The years continued the same including "dramas that can only be put down to alcohol".
He got married, had a child, and slowed down on the drinking for a while, but financial and relationship pressures made it ramp up again.
Giving up was a mental hurdle rather than a physical one, he says.
"I used to frequent pubs most nights, but after ceasing to drink, the allure was gone. After a while, I'd notice the state and behaviour of those drinking and it dawned on me how I used to be one of those people and I found myself disgusted by it.
"Sadly, today's society makes it hard to stop drinking because it's the norm.
Of course, it isn't easy to give up, he says: "The thought of pouring a 50-50 bourbon and Coke over ice in a large glass still gets the saliva going, but for me, it passes.
"There is a stigma that if you don't drink there must be something wrong with you. You know it's happening when you're at a venue and see glances at the can of Coke you're holding."
Not necessary to get through life
Bridget* agrees. She hasn't been drunk in 20 years, following through on a New Year's resolution she made when she was 30 in her home country of Ireland.

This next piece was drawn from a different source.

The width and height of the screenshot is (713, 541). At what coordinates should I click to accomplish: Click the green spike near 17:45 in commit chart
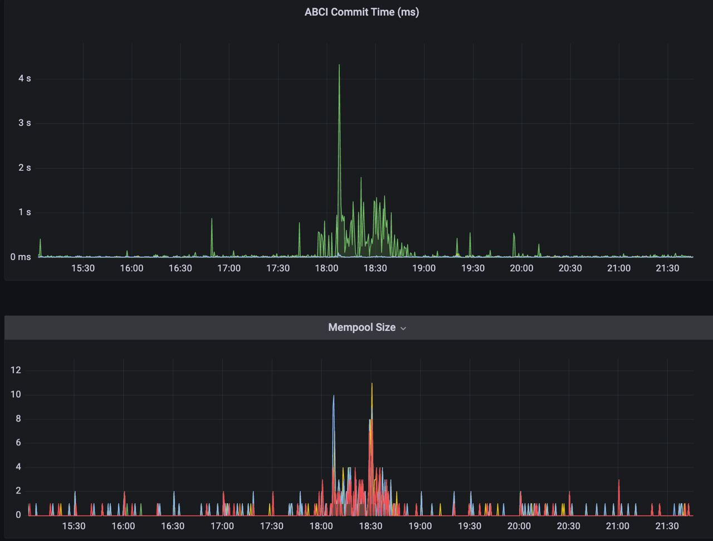(x=299, y=225)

Some Irishmen would refuse to buy her a soft drink at the bar, questioning why, she says.
"When I said 'I choose not to drink', it was as if I said I was never going to take a holiday again in my life."
Having lived in New Zealand for nearly two decades, Bridget has no problem with people having a drink (but) in Ireland and New Zealand, they prefer to "gulp down food, then off to the pub for hours. Or, they drink on an empty stomach".
When she gave up the grog, her mates assumed she must have had a bad drink, but alcohol is not necessary for her to get through life.
"I'm very close to my uncle and when he was 23, his doctor told him to give up the grog or it will kill him. He gave up and is nearly 80 now. We are all just the sum total of the choices we make."
This is something Sara*, 29, an infrequent drinker, knows all too well. Her parents drank heavily several times a week.
"I watched their health deteriorate and never saw them do much of anything - little to no hobbies and rarely left the house. Drinking was their only holiday."
The new partial sobriety
Being a harried parent and drinking is hard work, say strangers Kirsty Watt and Matthew Leef, who both live in Rotorua and are what the New York Times labelled in 2019 a "new generation of kinda-sorta temporary temperance crusaders".
They drink little but aren't completely sober. They never had a serious drinking problem. They just had a problem with drinking and so they've slowed down, long term.
From the age of 19, Watt, now 42, favoured "big nights" over a quiet drink and Matt Leef, 36, was a bartender and cruise ship worker whose heavy drinking was so-called normal.
Watt was never a fan of the taste of alcohol, just the feeling.
"It was all or nothing," the former sailor and defence force member of 13 years recalls.
There were a few "close calls" during that time - unwanted male attention or "dodgy situations" while she was "obliterated".
She met her partner, who isn't a big drinker, when she was 30, then had her first of two children at 34. After that, she couldn't handle the groggy mornings, plus her social circle changed.
Since then, she can count the number of drinks she'd had in two years on both hands.
Leef is also a moderate drinker - drinking once or twice a year.
He tried Dry July in 2013, found he lost a tonne of weight, and kept going.
As he switched careers and became a dad, his friends circle also changed, influencing his sobriety.
He knows being sober is seen by some as dry in more than one sense of the word, but he doesn't care.
"Yes, you have a really good night, but the next day is done. Drinking is just borrowing tomorrow's happiness."
For Libby Robertson, once she removed the option of drinking, a new world opened up.
"Have I changed? So much," she says.
"If we can stop making it a shameful thing, then we can have conversations about it and normalise sobriety."
*Names have been changed to protect privacy.